▶ _Work task_: Output must match the data below exactly from its first line through the line that contains "Given: Open the 设计 (D) menu", with no other line.
BEGIN
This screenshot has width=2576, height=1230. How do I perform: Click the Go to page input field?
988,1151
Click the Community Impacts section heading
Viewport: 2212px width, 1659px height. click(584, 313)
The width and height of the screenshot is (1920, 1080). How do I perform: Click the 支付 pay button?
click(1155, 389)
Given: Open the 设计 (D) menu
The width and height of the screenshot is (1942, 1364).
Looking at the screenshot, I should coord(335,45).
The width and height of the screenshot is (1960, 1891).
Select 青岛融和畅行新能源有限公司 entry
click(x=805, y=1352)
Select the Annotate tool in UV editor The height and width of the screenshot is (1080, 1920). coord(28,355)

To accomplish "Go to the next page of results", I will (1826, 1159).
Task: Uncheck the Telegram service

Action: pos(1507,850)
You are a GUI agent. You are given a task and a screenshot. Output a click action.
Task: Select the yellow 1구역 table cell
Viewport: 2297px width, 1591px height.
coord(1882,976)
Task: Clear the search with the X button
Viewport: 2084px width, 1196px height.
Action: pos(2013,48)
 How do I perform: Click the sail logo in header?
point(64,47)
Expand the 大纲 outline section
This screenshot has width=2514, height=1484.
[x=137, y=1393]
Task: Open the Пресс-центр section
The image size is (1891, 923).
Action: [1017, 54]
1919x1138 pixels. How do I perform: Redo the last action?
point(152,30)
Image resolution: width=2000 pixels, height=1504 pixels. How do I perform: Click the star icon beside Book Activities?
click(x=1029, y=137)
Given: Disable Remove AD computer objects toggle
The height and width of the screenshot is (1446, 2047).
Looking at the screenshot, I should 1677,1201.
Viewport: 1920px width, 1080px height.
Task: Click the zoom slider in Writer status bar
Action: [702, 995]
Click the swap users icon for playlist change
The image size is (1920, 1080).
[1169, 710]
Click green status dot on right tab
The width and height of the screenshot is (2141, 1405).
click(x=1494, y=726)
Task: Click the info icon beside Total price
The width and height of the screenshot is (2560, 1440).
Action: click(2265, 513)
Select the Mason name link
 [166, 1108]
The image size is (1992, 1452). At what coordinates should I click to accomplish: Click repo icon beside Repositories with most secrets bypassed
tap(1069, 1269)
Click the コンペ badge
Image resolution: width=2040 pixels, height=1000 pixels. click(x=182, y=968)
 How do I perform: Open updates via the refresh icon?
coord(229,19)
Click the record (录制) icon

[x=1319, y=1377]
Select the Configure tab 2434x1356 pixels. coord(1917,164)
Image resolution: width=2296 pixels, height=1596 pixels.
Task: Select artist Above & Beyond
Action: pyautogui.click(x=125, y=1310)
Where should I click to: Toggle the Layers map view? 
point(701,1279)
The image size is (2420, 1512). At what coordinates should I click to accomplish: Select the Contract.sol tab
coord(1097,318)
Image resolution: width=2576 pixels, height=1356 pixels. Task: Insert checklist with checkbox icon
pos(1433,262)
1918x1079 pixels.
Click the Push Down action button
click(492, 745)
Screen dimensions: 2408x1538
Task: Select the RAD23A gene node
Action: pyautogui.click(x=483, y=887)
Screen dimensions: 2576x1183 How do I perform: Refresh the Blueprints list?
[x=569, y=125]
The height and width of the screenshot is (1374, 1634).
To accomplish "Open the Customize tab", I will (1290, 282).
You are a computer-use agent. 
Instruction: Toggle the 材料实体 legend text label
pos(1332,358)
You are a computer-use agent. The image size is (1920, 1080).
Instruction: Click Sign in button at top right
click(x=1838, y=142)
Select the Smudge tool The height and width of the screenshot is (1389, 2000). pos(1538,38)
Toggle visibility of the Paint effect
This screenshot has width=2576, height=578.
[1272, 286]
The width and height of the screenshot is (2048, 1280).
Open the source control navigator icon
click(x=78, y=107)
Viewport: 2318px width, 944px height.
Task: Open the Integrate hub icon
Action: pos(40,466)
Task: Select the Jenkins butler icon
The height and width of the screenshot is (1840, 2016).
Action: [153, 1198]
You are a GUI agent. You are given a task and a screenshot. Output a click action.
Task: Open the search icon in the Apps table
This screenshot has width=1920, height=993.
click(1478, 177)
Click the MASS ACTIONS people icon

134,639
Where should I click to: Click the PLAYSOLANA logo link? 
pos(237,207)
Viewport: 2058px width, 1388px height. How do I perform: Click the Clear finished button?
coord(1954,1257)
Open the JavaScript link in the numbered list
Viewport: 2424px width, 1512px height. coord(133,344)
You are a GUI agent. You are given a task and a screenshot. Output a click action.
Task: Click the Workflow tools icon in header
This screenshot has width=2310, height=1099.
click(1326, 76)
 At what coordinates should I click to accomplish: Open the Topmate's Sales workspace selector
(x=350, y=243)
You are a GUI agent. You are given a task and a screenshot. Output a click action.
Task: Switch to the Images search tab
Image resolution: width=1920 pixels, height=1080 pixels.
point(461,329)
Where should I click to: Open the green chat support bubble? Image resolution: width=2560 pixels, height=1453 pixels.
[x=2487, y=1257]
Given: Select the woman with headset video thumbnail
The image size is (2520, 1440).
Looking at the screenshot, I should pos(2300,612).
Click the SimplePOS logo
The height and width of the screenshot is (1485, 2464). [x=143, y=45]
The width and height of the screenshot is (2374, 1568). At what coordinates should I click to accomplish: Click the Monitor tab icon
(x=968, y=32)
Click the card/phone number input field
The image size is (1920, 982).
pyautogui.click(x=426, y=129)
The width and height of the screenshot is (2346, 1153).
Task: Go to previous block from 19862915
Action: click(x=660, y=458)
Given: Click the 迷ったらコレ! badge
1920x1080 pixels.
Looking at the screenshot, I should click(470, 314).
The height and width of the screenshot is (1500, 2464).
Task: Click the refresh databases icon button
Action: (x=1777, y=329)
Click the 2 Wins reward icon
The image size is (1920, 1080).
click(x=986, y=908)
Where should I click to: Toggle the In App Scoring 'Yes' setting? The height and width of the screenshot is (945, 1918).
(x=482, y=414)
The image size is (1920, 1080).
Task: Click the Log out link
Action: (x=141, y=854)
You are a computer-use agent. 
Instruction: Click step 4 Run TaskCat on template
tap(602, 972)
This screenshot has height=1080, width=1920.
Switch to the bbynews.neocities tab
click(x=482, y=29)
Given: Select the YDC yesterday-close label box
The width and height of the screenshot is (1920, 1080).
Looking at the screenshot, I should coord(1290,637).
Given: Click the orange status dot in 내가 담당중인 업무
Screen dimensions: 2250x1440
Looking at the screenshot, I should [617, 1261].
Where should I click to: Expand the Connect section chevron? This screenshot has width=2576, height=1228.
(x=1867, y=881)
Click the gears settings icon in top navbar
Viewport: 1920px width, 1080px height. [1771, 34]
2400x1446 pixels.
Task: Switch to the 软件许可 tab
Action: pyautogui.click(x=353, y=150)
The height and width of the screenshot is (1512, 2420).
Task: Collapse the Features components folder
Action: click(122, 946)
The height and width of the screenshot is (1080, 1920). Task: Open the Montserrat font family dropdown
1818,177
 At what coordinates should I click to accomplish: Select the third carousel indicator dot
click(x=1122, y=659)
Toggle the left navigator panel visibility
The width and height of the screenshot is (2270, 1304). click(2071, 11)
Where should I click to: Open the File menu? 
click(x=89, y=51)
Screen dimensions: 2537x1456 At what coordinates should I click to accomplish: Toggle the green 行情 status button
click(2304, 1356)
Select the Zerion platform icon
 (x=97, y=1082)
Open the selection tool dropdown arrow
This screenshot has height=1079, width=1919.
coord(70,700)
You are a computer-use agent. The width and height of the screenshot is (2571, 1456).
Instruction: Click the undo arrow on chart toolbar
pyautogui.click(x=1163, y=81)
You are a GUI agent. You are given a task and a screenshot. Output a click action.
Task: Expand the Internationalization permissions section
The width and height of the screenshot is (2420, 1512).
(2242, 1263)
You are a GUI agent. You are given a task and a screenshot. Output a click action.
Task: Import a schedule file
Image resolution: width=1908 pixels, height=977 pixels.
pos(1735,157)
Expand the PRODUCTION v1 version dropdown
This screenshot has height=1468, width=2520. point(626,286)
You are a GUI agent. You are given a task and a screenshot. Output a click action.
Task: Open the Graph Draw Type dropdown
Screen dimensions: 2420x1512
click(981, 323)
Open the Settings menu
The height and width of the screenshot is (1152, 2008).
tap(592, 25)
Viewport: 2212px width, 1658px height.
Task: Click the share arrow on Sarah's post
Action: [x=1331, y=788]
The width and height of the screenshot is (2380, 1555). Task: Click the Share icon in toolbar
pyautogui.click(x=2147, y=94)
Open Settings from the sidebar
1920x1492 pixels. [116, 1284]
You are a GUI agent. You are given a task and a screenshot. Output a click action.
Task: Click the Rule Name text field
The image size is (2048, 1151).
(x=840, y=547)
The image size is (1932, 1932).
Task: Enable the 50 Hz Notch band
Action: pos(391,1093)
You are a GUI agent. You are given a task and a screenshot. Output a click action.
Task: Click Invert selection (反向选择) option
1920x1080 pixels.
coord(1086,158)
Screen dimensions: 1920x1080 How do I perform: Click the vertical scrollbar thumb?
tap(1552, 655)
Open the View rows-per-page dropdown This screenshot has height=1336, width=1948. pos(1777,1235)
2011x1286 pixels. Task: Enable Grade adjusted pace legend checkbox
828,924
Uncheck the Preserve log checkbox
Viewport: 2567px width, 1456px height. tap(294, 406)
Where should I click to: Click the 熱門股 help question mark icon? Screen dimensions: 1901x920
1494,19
END
▶ _Solution to the problem_:
This screenshot has width=2576, height=1230. How do I perform: Click the Go to page input field?
988,1151
Click the Community Impacts section heading
Viewport: 2212px width, 1659px height. click(584, 313)
The width and height of the screenshot is (1920, 1080). How do I perform: Click the 支付 pay button?
click(1155, 389)
Given: Open the 设计 (D) menu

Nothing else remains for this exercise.